Following on from recent scandals surrounding the live-streaming of suicides on Facebook, the company last year launched an ambitious project to use artificial intelligence to detect when users might be likely to commit suicide, or otherwise self-harm.
The algorithm analyses almost all posts made on Facebook, and rates each one with according to the probability that the post represents a likelihood of imminent harm. (Probability scores are rated on a scale of 0 (no probability) to 1 (certainty).)
Given the number of privacy scandals that the platform has recently faced, the fact that Facebook is generating and storing what amounts to mental health data on users, without their consent, is proving concerning to a number of industry privacy experts.
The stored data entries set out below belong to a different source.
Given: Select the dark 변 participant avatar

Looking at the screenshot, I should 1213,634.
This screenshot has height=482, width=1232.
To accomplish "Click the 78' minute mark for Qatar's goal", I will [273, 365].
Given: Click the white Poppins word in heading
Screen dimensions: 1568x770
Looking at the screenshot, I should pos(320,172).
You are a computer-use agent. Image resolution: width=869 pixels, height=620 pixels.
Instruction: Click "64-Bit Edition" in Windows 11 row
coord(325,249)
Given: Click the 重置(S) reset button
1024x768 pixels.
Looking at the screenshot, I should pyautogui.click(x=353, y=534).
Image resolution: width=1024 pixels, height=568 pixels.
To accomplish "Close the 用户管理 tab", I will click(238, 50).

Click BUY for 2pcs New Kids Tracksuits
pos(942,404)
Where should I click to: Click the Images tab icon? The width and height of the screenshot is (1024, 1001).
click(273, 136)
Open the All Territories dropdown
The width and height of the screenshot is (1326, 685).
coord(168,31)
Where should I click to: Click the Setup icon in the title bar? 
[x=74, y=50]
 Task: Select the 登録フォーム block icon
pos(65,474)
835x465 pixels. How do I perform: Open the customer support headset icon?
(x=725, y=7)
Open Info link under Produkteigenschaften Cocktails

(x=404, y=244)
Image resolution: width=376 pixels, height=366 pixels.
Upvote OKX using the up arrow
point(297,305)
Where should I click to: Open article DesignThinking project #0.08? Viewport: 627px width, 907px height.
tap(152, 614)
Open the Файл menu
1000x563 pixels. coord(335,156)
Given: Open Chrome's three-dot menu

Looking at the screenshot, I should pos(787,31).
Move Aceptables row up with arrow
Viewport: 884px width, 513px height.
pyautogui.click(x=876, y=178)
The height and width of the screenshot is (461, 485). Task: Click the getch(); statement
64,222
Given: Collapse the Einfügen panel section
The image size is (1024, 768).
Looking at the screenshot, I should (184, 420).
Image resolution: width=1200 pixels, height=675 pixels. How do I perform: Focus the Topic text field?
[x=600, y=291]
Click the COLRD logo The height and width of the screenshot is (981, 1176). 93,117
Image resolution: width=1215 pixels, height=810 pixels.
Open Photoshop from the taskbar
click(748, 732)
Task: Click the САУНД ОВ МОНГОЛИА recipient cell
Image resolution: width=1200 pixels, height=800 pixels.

Natasha Duarte, of the Center for Democracy and Technology, was quoted as saying “I think this should be considered sensitive health information. Anyone who is collecting this type of information or who is making these types of inferences about people should be considering it as sensitive health information and treating it really sensitively as such.”
Increasing the concern is the fact that Facebook has not been particularly transparent about the data it collects in this regard. Although they have stated that low-risk scores are deleted after 30 days, they have not provided any information about how long, or in what form, higher-risk scores (and any subsequent interventions) are stored.
How Self-Harm Risks Are Handled
Once the algorithm identifies a post which may be linked to a potential suicide risk, the post is sent to Facebooks content moderators. Facebook claims that these moderators are trained to accurately screen posts for suicide risk, despite these moderators in the past having been described as being poorly trained overall.
If the content moderator believes a post is high-risk, it is escalated to a response team with backgrounds (according to Facebook) in law enforcement, hotline counselling, etc. These team members have more information available on the user whose post is being reviewed, and can initiate various types of intervention.
Data Protection Regulations
Although many experts in the field have agreed that this algorithm has the potential to be a valuable tool, concerns over the collection and use of personal information have led to Facebook being unable to implement the algorithm to scan posts from users in the EU.
The recently promulgated GDPR (General Data Protection Regulation) laws in the EU requires that users give websites explicit permission to collect sensitive data means that they cannot make use of it in those regions, especially with no way to opt into or out of the program.
According to Facebook, they believe that the risk of their invasion of privacy is worth the potential opportunity to be able to help somebody at a critical time. According to their statement, they “have decided to err on the side of providing people who need help with resources as soon as possible. And we understand this is a sensitive issue so we have a number of privacy protections in place.”